Required work
1. In the book review, restate the passage starting at "The Friend Who Got Away, edited" and ending at "Quite a contradiction.", switching "orange" to "green".
2. Answer these questions using the book review:
(a) Who edited The Friend Who Got Away?
(b) Where was the reviewer when an acquaintance glanced at the cover and said "you're reading that?!"
(c) How many stories does the collection contain?

Document extract
———
Tuesday, October 17, 2006

The Friend Who Got Away, edited by Jenny Offill & Elissa Schappell

The worst thing about this book is its cover. It's orange. And there's a silhouette of this woman in these short heels - heels so low that you wonder what the point in wearing them is, I mean, if you're going to have uncomfortable feet, why not be as tall as you can be? And she's wearing a businessy skirt and a pony tail. Quite a contradiction.

I whipped out this book on a plane, and the woman sitting next to me, with whom I am aquainted, and who is normally a very polite and well-spoken woman, glanced at the cover and said, "you're reading that?!"

Yes. Yes I am. I've been waiting to read The Friend Who Got Away for quite some time now because, as stated in the introduction,

"The loss of a friendship can be nearly as painful as a bitter divorce or death. And yet it is a strange sort of heartbreak, one that is rarely discussed, even in our tell-all society. Tales of disastrous loves abound, but there is something about a failed friendship that makes those involved guard it like a shameful secret."

Hmm. Yeah. That sounds about right. I can immediately think of two friends that I've lost. One I'm mostly okay with having lost, but the other friend - well it makes shudder to think of how close we were, and how poorly I treated her in the end. The way our friendship sputtered out, and how we half-heartedly tried to reconnect every now and again, but never could even get on the same page, and were always somehow offending each other, sometimes accidentally but sometimes on purpose, that is one of my shameful secrets. I never talk about it, (at least not without tearing up), and try not to even think about it, because it makes me feel like a bad friend, and even worse, a bad person. Friendship has the potential to last forever, and when it doesn't, it can really make us feel horrible.

There are twenty stories in this collection - true stories of lost friendship - and I enjoyed most of them. My favorites are the opening story, Katie Roiphe's "Torch Song," Mary Morris' "The Other Face," and Beverly Gologorsky's "In a Whirlwind." The first is about Katie as a college student, who carelessly sleeps with her friend's crush. Katie didn't even like the boy, and hardly found him attractive. Even today, she can't say why she did it, except to remark, "I was fulfilling some misplaced idea of myself. I was finally someone who took things lightly." The second is about Mary, her life long family friend Lauren, and the perils of borrowing money from a friend. The third touched me mostly because Beverly and Jessica came of age in such a different era - the late sixties and early seventies. They were both involved in various protests and civil rights movements, and fell out during a disagreement over whether men should be able to walk in a march for women's rights. Their friendship was lost over ideological conviction. Damn.
———
Provided data
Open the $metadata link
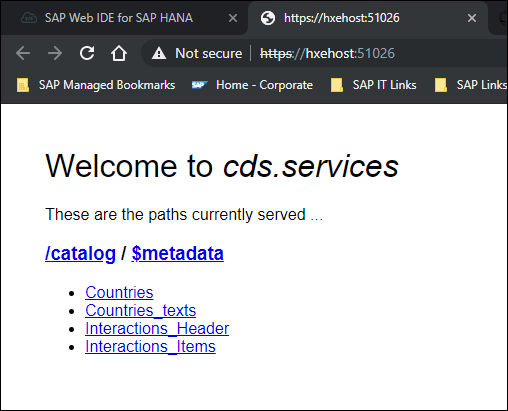Image resolution: width=508 pixels, height=411 pixels. click(178, 253)
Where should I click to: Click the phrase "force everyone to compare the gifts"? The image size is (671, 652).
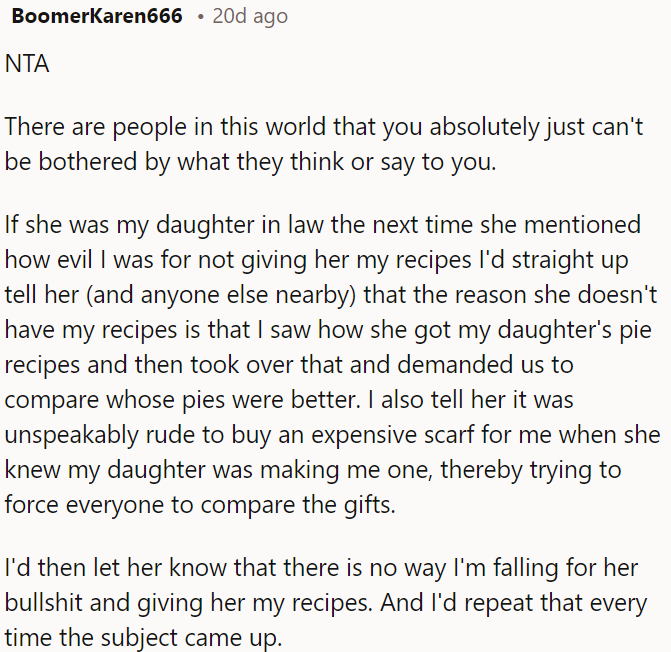click(200, 504)
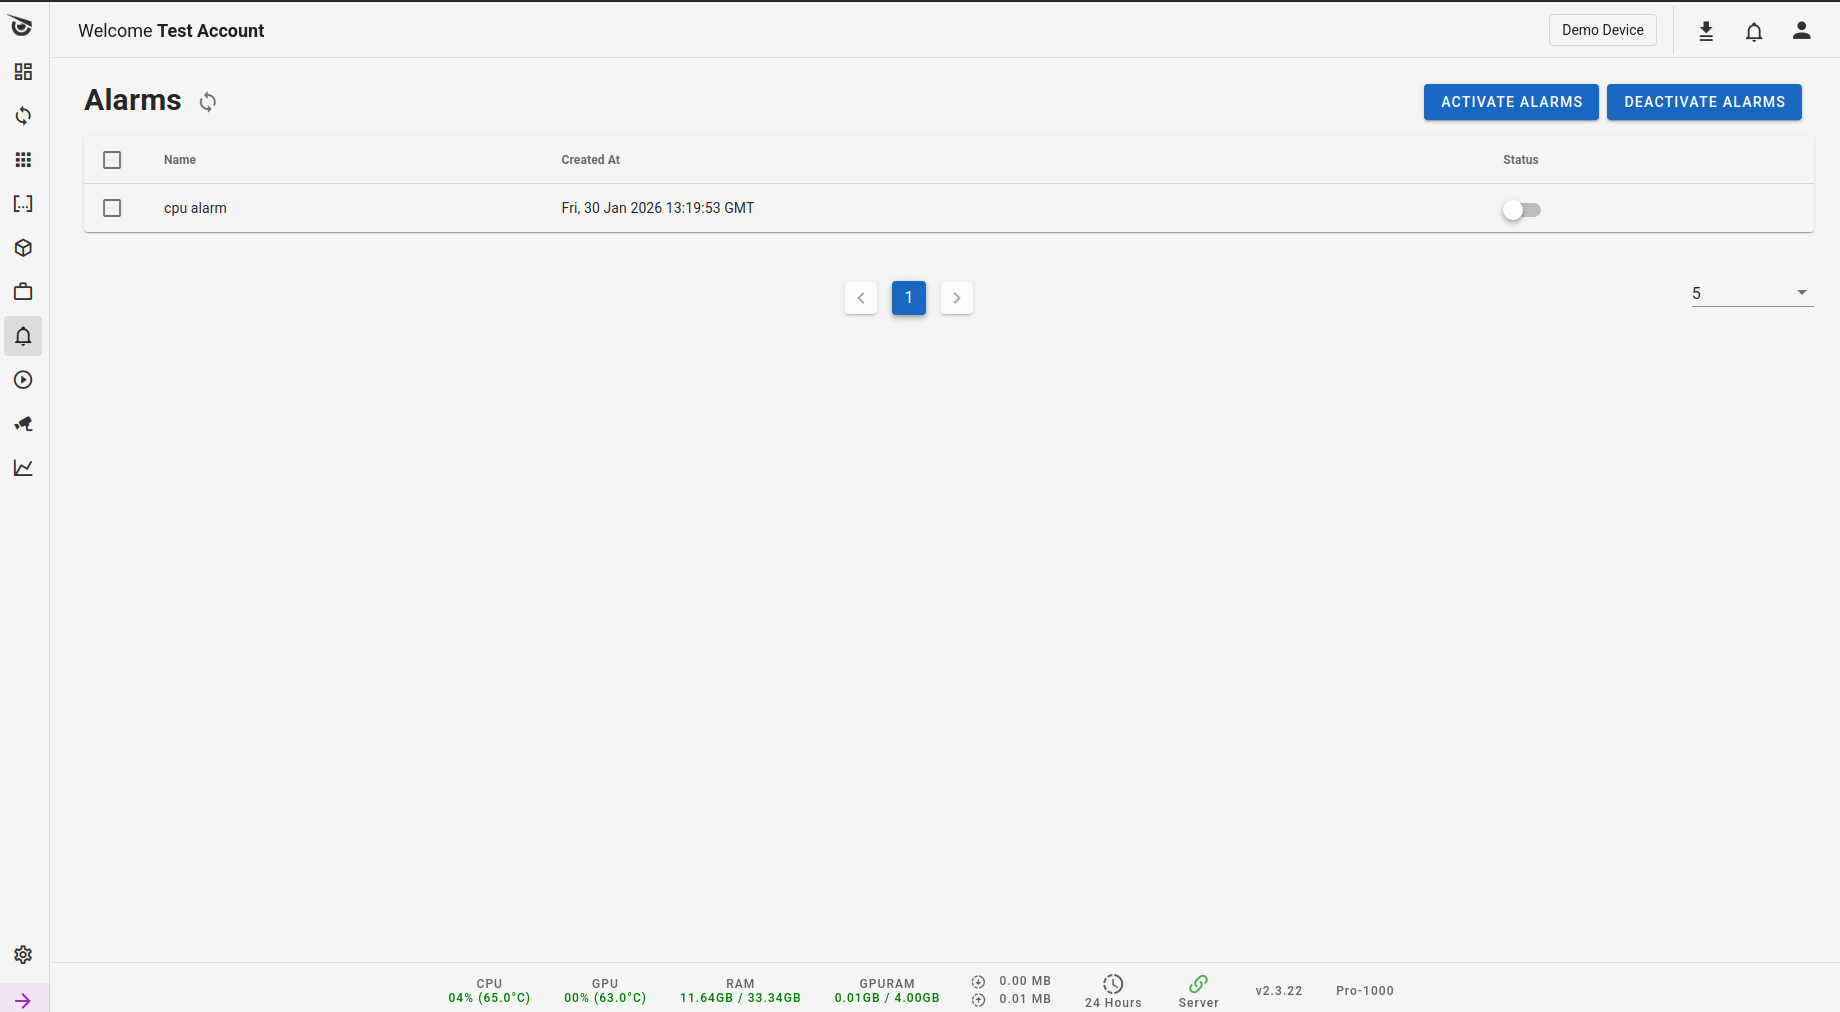Open the play circle icon in sidebar
The height and width of the screenshot is (1012, 1840).
tap(23, 380)
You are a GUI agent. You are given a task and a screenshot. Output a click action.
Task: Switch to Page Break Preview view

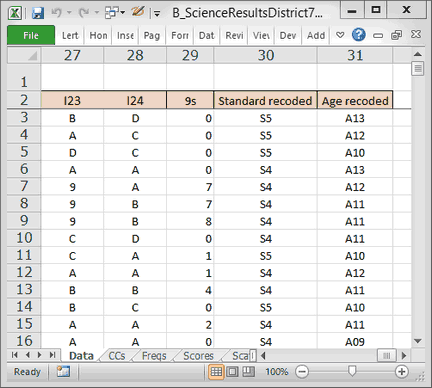point(249,372)
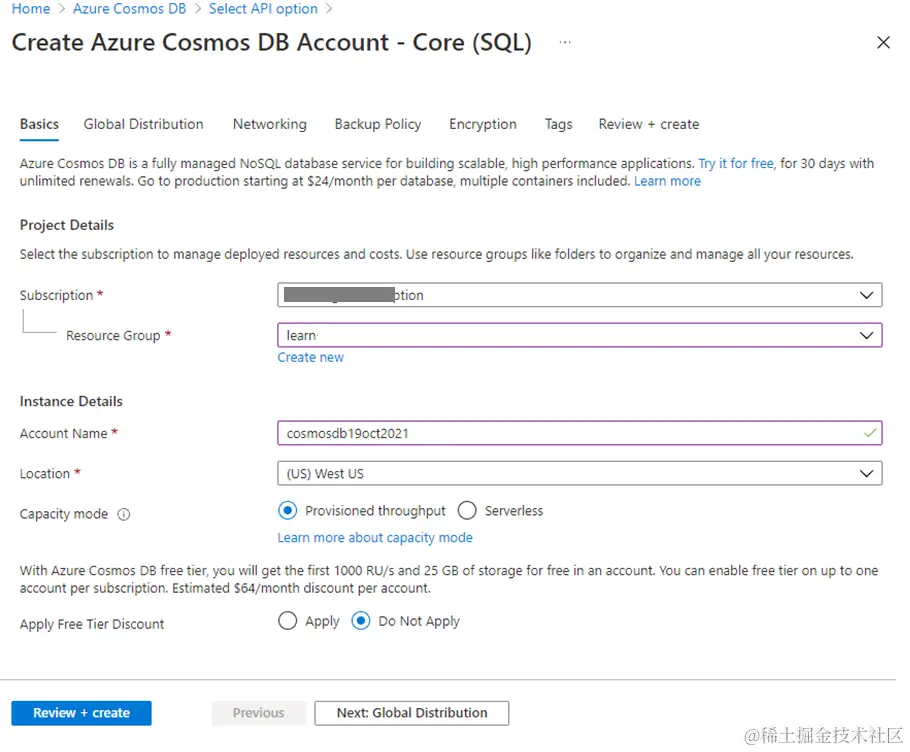The height and width of the screenshot is (752, 910).
Task: View the Backup Policy tab
Action: tap(377, 124)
———
Expected results
1.
The Friend Who Got Away, edited by Jenny Offill & Elissa Schappell

The worst thing about this book is its cover. It's green. And there's a silhouette of this woman in these short heels - heels so low that you wonder what the point in wearing them is, I mean, if you're going to have uncomfortable feet, why not be as tall as you can be? And she's wearing a businessy skirt and a pony tail. Quite a contradiction.

2.
(a) Jenny Offill and Elissa Schappell
(b) On a plane
(c) Twenty